*Study questions*
A. Using the text about rebuilding at the Okapi Wildlife Reserve, say whether each statement agrees with it, answering yes or no and quoting the deciding words. (i) A grant from the US Fish and Wildlife Service made the Assistant Warden's residence possible. (ii) The new residence stands on the same site as the original one. (iii) Two tree nurseries were built on the eastern boundary of the Reserve.
B. Write out everything in the text about rebuilding at the Okapi Wildlife Reserve from "To improve the" down to "support their families.".
C. According to the text about rebuilding at the Okapi Wildlife Reserve, how many Women's Groups still need their own building?

Since the attack in June of 2012 by Maimai rebels which destroyed most of the buildings and ICCN infrastructure, OCP has been raising funds to rebuild the ICCN infrastructure in a more durable and functional manner. It took well over two years to secure the area around Epulu and for the last six years OCP staff and local construction workers including several women have built over ten structures that improve the professional look, security and functionality of Reserve Headquarters. In addition, the Zunguluka Guard Post was totally rebuilt with new housing for rangers and their families, an office and a new water source.
This quarter marks the completion of the ICCN Assistant Warden’s Residence at the Epulu Station. Construction began on the building late last year, which was made possible by a grant from the US Fish and Wildlife Service, and despite the current COVID-19 crisis affecting the globe, OCP staff pushed through to complete this critical piece of infrastructure while following the recommended guidelines World Health Organization on preventing the spread of COVID-19. The Assistant Warden is responsible for all ranger operations across the Okapi Wildlife Reserve, and the new residence provides a more centralized authority, faster emergency response time, and better connections with local leaders to ensure ICCN patrols continue to monitor the Reserve effectively.
Due to the attack in 2012 that destroyed the assistant warden’s original residence, the building site was moved across the main road from the headquarters to a more secure location. Having the residence near the Epulu station gives the assistant warden direct contact to the warden, ICCN rangers, and the OCP administrative team. Not only does this connection provide a more efficient working environment, but a more secure network of defense, too.
The completion of this building serves as a statement of our perseverance through difficult times and our commitment to the communities and wildlife of the Okapi Wildlife Reserve.
A practical achievement, and also symbolic, this building was the last building to be rebuilt after it was destroyed in the attack in 2012. The new Epulu Station stands as a testament to the members of the station’s resolve and passion for the project. Particularly during this uncertain time of COVID-19, the completion of this building serves as a statement of our perseverance through difficult times and our commitment to the communities and wildlife of the Okapi Wildlife Reserve.
To improve the capabilities of the other activities based at the Station, over the past six years, a new tourist center was constructed, the guest facilities modernized, a hospital wing added to the Okapi Clinic and the okapi enclosures rehabilitated. New offices for OCP educators were built in Mambasa and Epulu and two tree nurseries were built on the western boundary of the Reserve. We continue to invest in the communities with the next structure a building for the Women’s Group of Epulu to work in that will also house and power the Epulu Radio Station. Our goal is to provide each of the Women’s Groups (three more to go) with their own building to work together to generate income to support their families.
As we move past the COVID-19 pandemic we will continue to prepare proposals to add functional buildings to the ICCN headquarters and to communities that support conservation and respect the role of wildlife and forests in preserving their cultural heritage.

*Data extract*

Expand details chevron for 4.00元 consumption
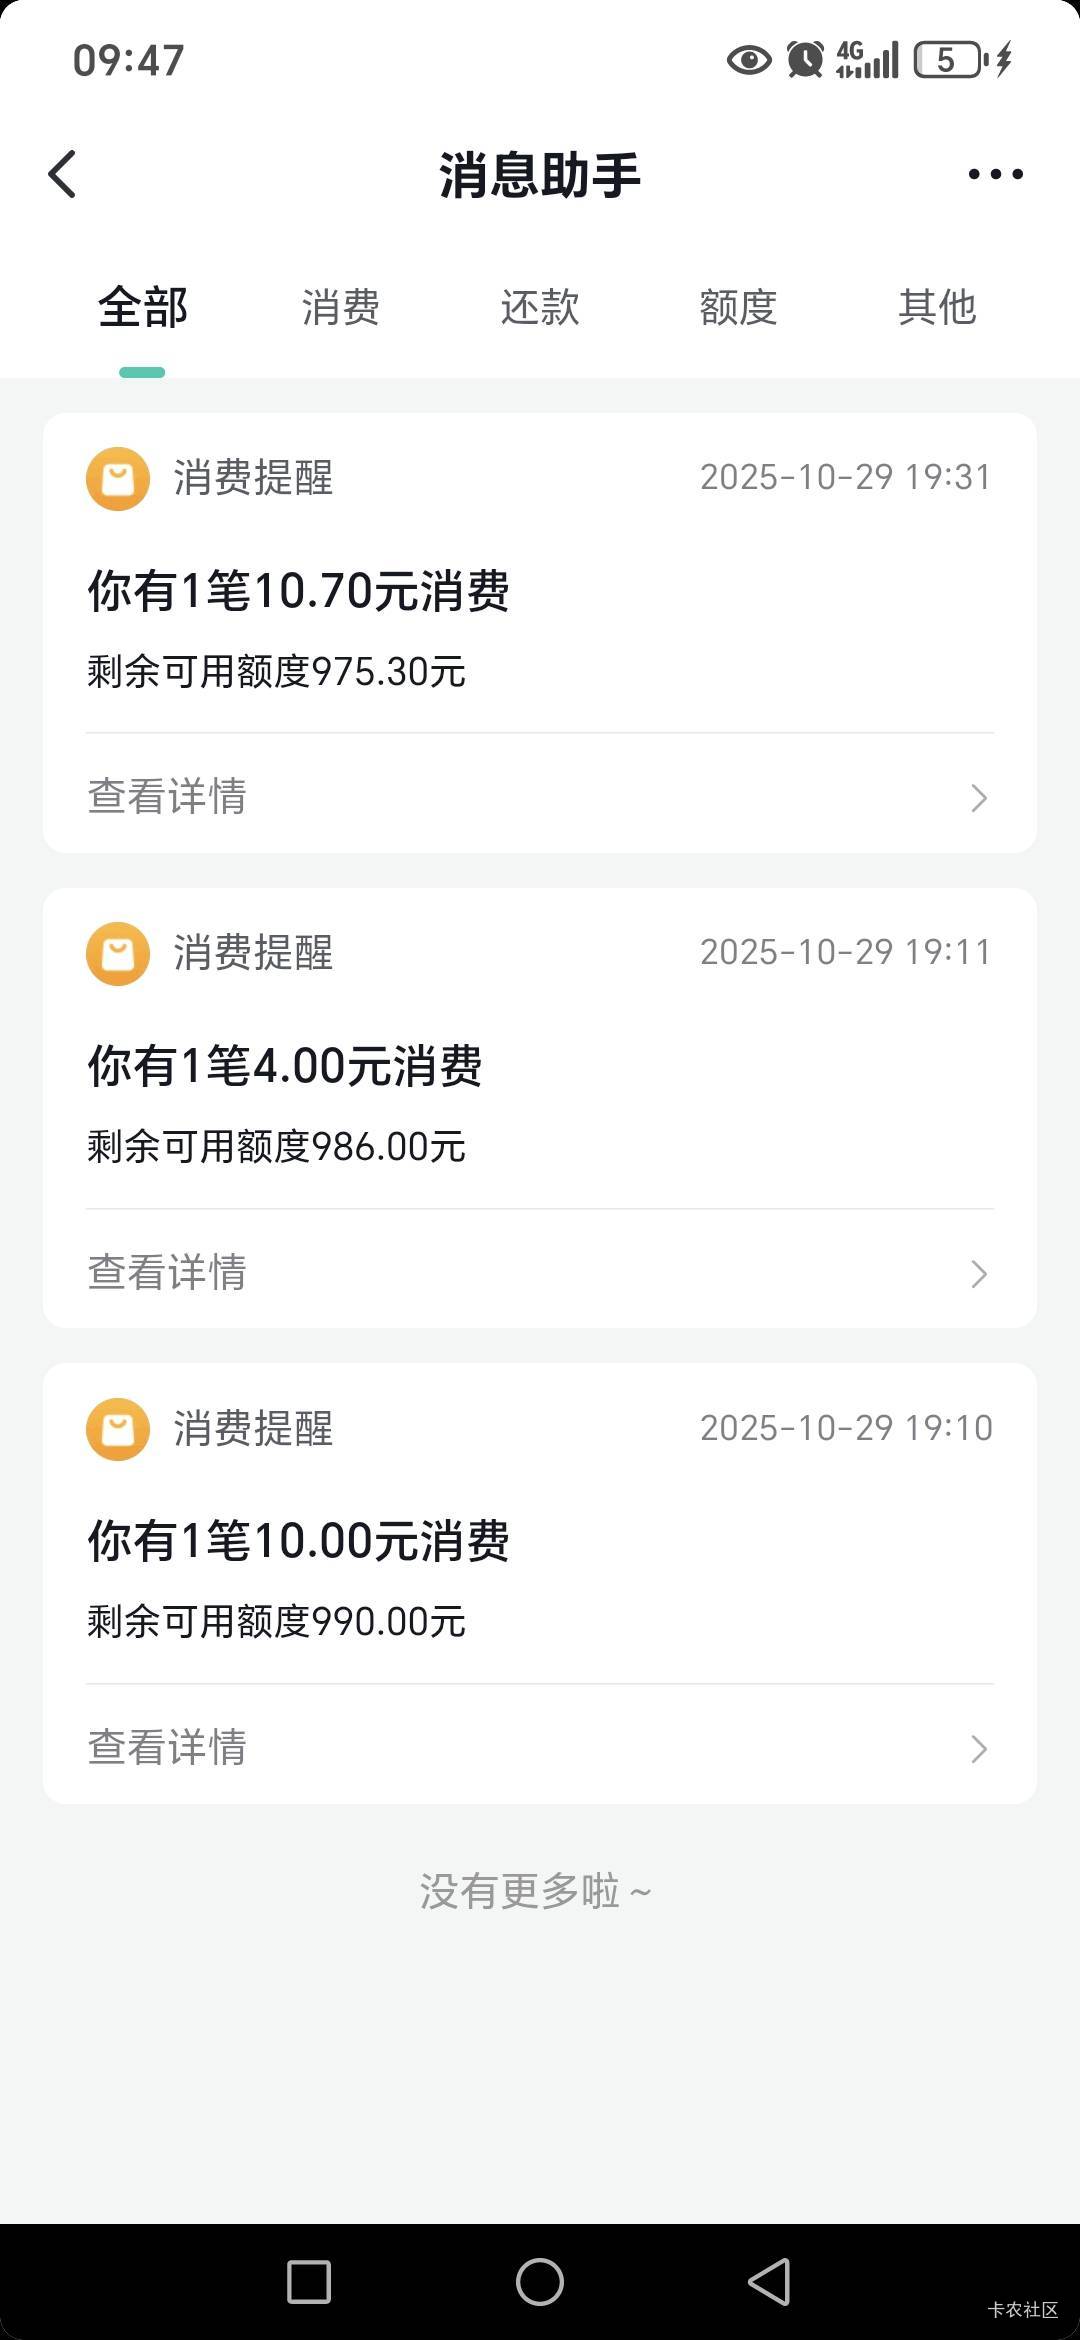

*Expected outputs*
A.
(i) Yes: "which was made possible by a grant from the US Fish and Wildlife Service"
(ii) No: "the building site was moved across the main road from the headquarters to a more secure location"
(iii) No: "two tree nurseries were built on the western boundary of the Reserve"

B.
To improve the capabilities of the other activities based at the Station, over the past six years, a new tourist center was constructed, the guest facilities modernized, a hospital wing added to the Okapi Clinic and the okapi enclosures rehabilitated. New offices for OCP educators were built in Mambasa and Epulu and two tree nurseries were built on the western boundary of the Reserve. We continue to invest in the communities with the next structure a building for the Women’s Group of Epulu to work in that will also house and power the Epulu Radio Station. Our goal is to provide each of the Women’s Groups (three more to go) with their own building to work together to generate income to support their families.

C. Three more.